Jean-Luc Mélenchon et la Realpolitik du PCF

La saga de la “gauche de la gauche” s’est encore enrichie d’un chapitre. On savait que les négociations étaient difficiles entre le PCF, ses alliés du “Front de Gauche”, le NPA et les divers groupuscules “alternatifs” pour arrêter une position commune pour les élections régionales. Dans ce contexte, le PCF semble avoir particulièrement peu apprécié que Jean-Luc Mélenchon ait ramené sa fraise sur FR3 ce week-end pour annoncer qu’il envisageait de se présenter en tête de liste dans la région Ile-de-France. D’où le communiqué mi-vengeur mi-gêné publié lundi (1), mettant bien les points sur les “i”.

Il faut dire que Jean-Luc Mélenchon exagère. Alors qu’il existe des différences qui semblent irréconciliables entre le PCF et le NPA quant à la position à prendre vis-à-vis du PS, Mélenchon avait cru pouvoir résoudre le problème en proposant tout simplement de “faire comme si”, en reportant la discussion jusqu’après le premier tour; ou bien en déguisant les désaccords sous des formulations astucieuses, qui permettent de présenter un refus sous forme d’une acceptation sous conditions – conditions qui bien entendu sont impossibles à remplir. On se souviendra que le “Front de Gauche” avait été construit sur ce type de stratégie, puisqu’on avait décidé d’exclure du programme présenté aux électeurs tous les sujets qui fâchent (nucléaire, souveraineté, etc.). A l’époque, cela avait provoqué la rupture avec le MRC, qui avait défendu – à mon avis à juste titre – l’idée qu’il est inutile d’aller devant les électeurs pour leur parler de généralités en cachant les véritables débats sous le tapis. A l’époque, cela n’avait pas gêné le PCF. Pourquoi exiger la clarté aujourd’hui ?

**OBJECTIF 1**
Recopiez à l'identique, s'il vous plaît, les enregistrements en commençant à la ligne qui contient « The image size » et en terminant à la fin des enregistrements. Laissez les images de côté.
L'extrait et les enregistrements sont deux documents indépendants.

**Données de pointage sur pages et écrans**
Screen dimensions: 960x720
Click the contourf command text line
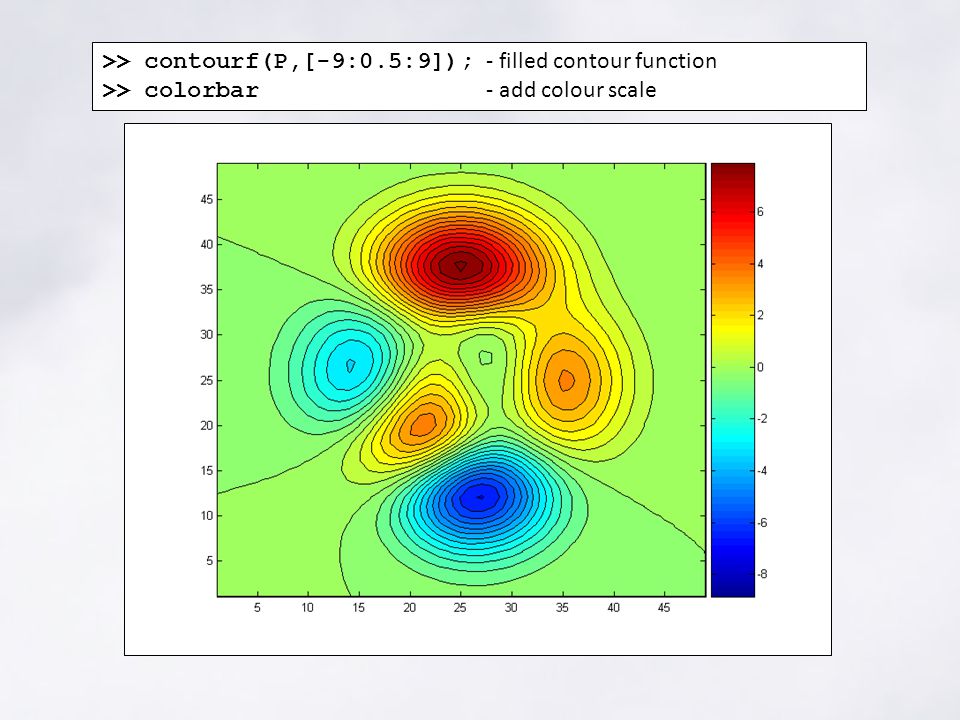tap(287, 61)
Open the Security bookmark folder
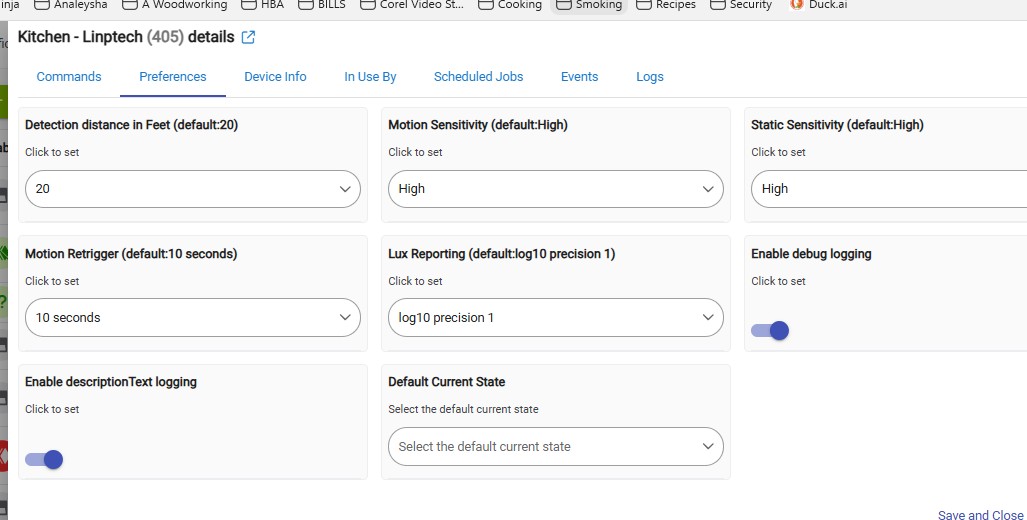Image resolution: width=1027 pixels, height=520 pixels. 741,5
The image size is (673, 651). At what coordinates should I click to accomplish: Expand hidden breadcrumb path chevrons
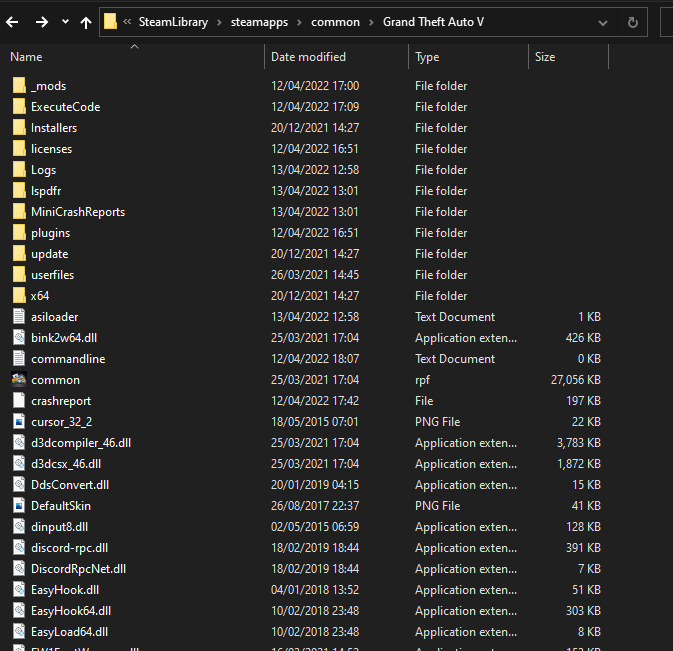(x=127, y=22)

**OBJECTIF 2**
Relevez toutes les formations politiques désignées par leur nom dans l'extrait.

**RÉPONSE FINALE 1**
The image size is (673, 651). At what coordinates should I click to accomplish: Expand hidden breadcrumb path chevrons
(x=127, y=22)

**RÉPONSE FINALE 2**
PCF, Front de Gauche, NPA, PS, MRC